DATA FOR ANALYSIS:
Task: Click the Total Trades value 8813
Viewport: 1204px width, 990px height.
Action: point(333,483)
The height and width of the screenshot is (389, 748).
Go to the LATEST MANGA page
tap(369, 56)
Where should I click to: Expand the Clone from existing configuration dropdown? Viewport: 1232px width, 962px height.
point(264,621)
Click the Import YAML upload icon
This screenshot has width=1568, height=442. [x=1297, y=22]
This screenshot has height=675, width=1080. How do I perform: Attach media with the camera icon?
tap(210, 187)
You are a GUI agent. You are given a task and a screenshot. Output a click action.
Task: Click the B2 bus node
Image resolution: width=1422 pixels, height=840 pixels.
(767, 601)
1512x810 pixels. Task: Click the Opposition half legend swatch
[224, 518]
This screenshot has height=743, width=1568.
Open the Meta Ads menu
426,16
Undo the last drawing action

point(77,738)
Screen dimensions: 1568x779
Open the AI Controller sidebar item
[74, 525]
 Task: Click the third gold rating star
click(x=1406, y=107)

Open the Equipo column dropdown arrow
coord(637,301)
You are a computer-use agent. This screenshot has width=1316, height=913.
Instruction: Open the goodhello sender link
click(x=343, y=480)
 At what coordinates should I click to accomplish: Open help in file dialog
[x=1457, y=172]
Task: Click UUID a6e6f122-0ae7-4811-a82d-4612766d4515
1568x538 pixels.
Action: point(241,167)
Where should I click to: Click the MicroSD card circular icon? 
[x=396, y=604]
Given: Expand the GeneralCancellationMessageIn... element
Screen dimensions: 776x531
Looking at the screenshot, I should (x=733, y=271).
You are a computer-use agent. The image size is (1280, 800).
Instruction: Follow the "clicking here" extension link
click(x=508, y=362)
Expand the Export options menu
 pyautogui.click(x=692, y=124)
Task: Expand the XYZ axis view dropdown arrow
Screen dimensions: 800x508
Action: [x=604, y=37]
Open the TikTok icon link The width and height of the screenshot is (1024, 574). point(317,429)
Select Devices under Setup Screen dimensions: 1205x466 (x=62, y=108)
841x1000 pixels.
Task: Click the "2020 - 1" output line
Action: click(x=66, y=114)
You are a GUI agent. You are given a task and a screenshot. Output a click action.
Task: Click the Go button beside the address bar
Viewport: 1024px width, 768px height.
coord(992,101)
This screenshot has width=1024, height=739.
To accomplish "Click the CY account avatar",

TASK GOAL: All lines above from the one with "Select Devices under" to the one with "Task: Click the Go", inclusive, should be copied exactly, and no other lines.

ANSWER SECTION:
Select Devices under Setup Screen dimensions: 1205x466 (x=62, y=108)
841x1000 pixels.
Task: Click the "2020 - 1" output line
Action: click(x=66, y=114)
You are a GUI agent. You are given a task and a screenshot. Output a click action.
Task: Click the Go button beside the address bar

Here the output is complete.